═══ DATA ═══

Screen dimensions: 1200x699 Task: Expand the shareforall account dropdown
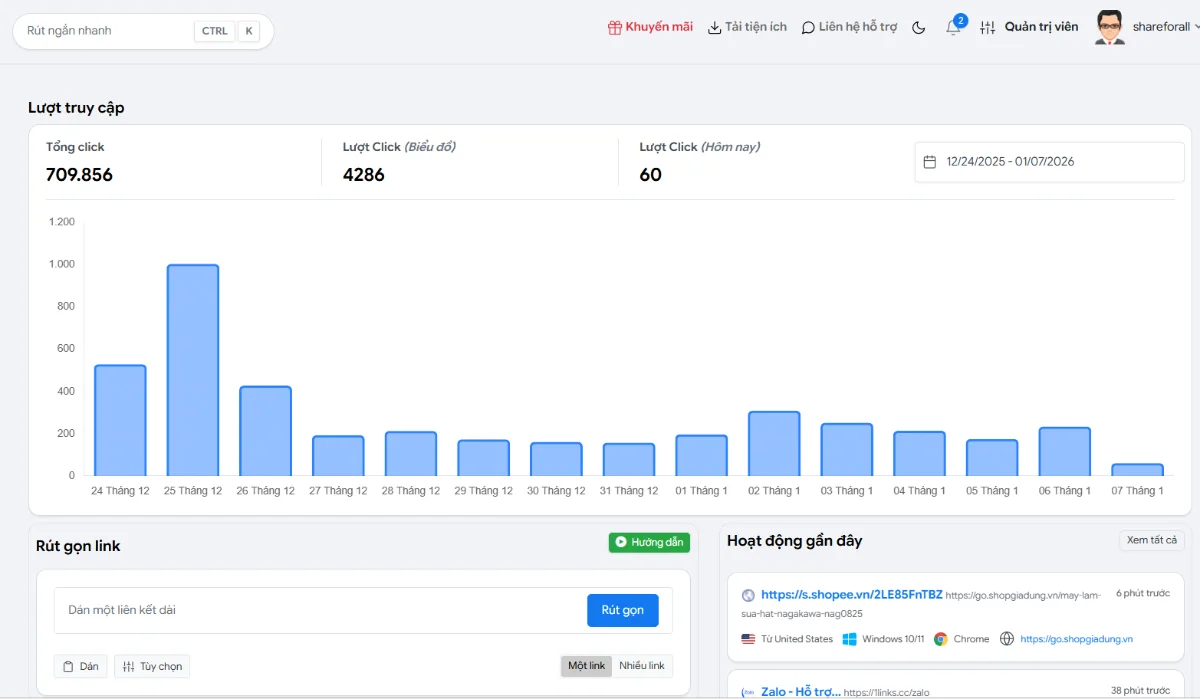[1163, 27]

═══
═══ DATA ═══

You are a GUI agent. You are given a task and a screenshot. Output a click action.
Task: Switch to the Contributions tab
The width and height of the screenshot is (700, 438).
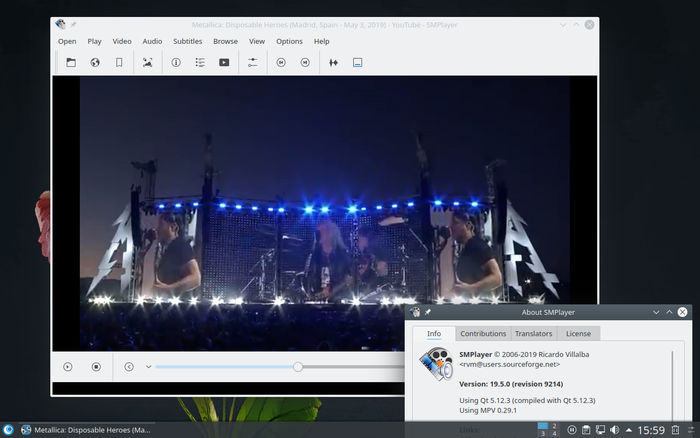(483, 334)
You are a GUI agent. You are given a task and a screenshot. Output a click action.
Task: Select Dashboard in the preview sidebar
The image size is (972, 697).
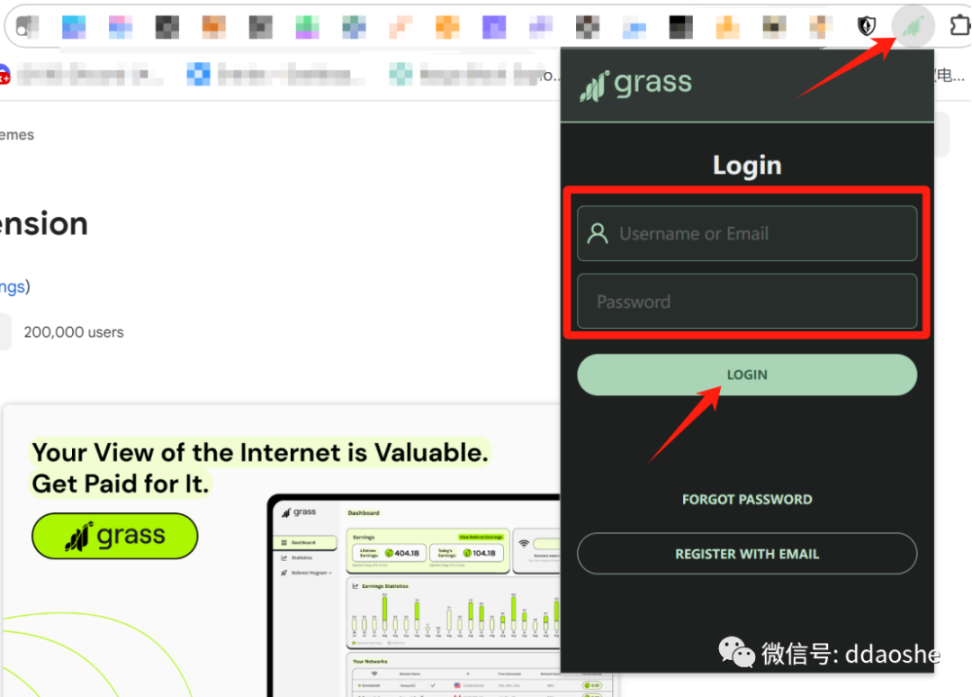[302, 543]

═══
═══ DATA ═══

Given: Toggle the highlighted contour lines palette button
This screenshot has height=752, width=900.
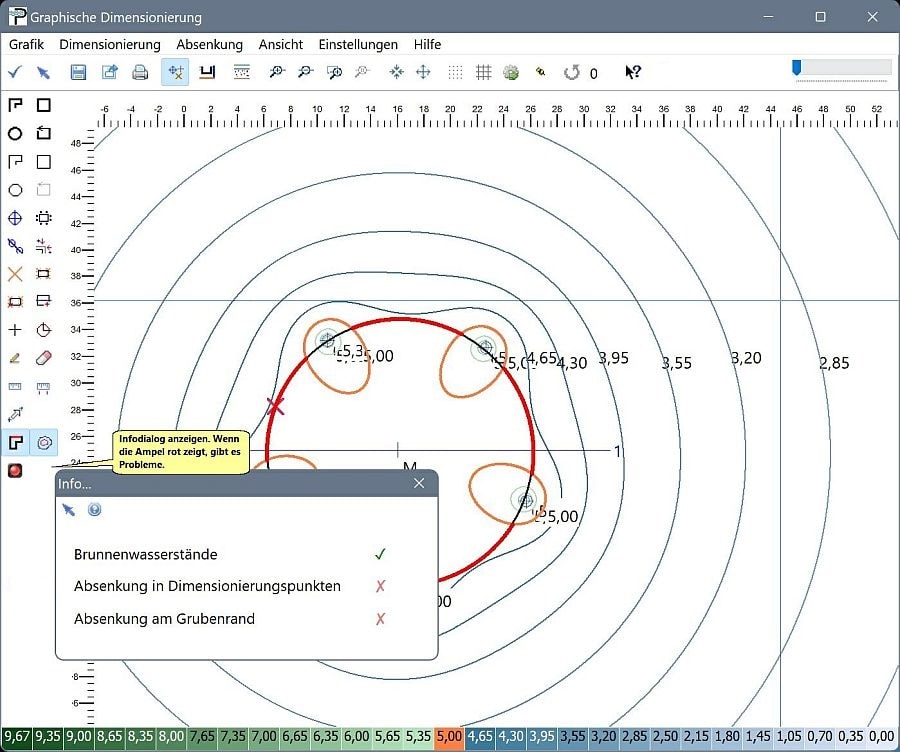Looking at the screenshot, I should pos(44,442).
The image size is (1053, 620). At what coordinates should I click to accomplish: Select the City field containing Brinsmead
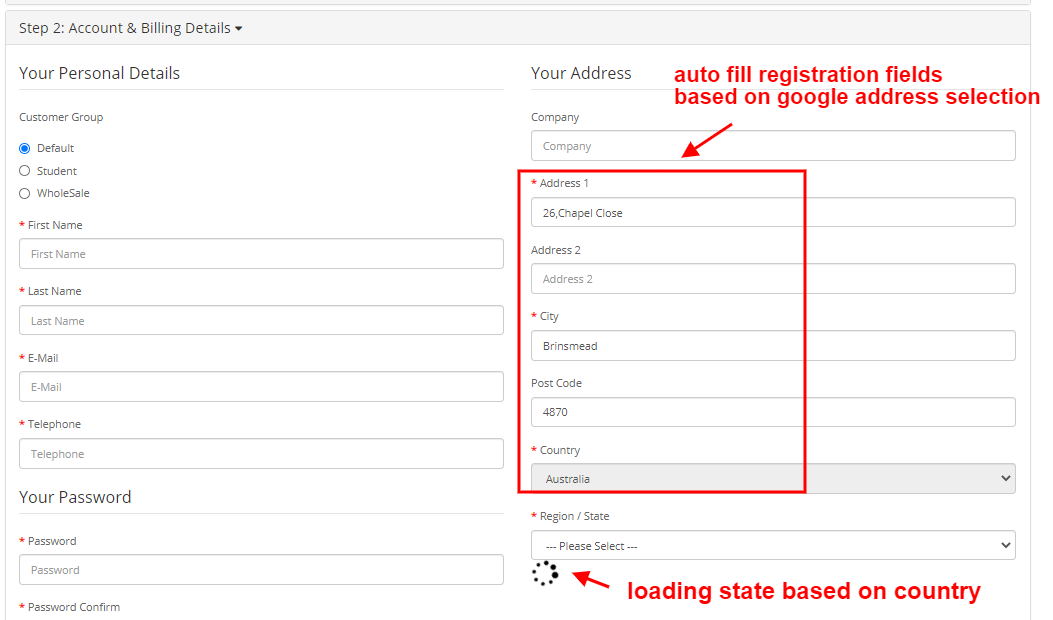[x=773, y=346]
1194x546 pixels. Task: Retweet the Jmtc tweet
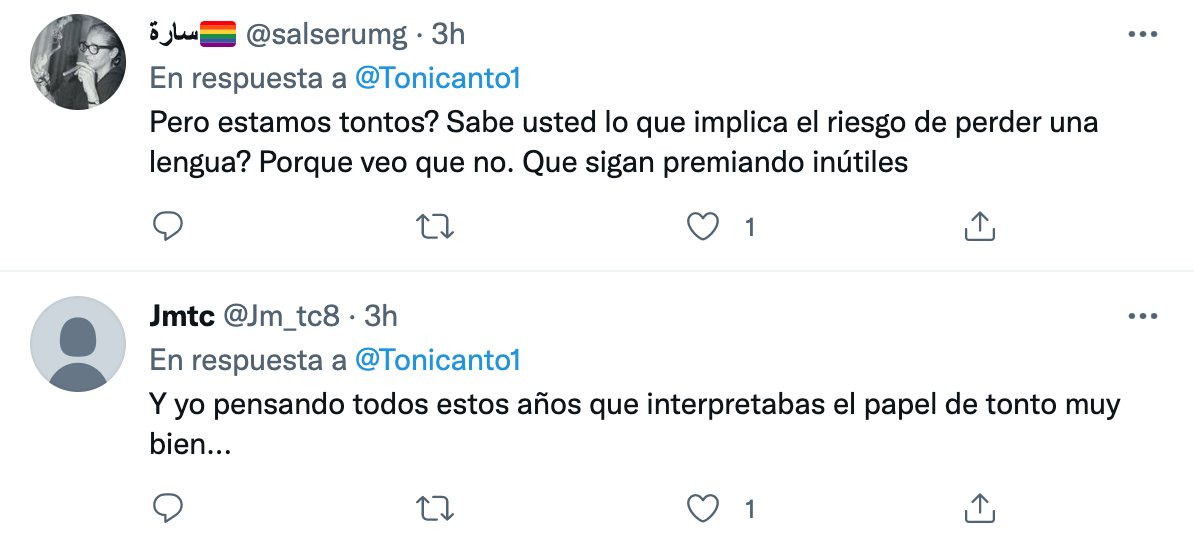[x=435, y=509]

═══

Retype the rows, starting at the line that contains "Given: Toggle the" and stopping after the line that contains "[x=435, y=509]". Leave the pictures out.

◆ **ANSWER BELOW**:
Given: Toggle the highlighted contour lines palette button
This screenshot has height=752, width=900.
Looking at the screenshot, I should pos(44,442).
The image size is (1053, 620). At what coordinates should I click to accomplish: Select the City field containing Brinsmead
[x=773, y=346]
1194x546 pixels. Task: Retweet the Jmtc tweet
[x=435, y=509]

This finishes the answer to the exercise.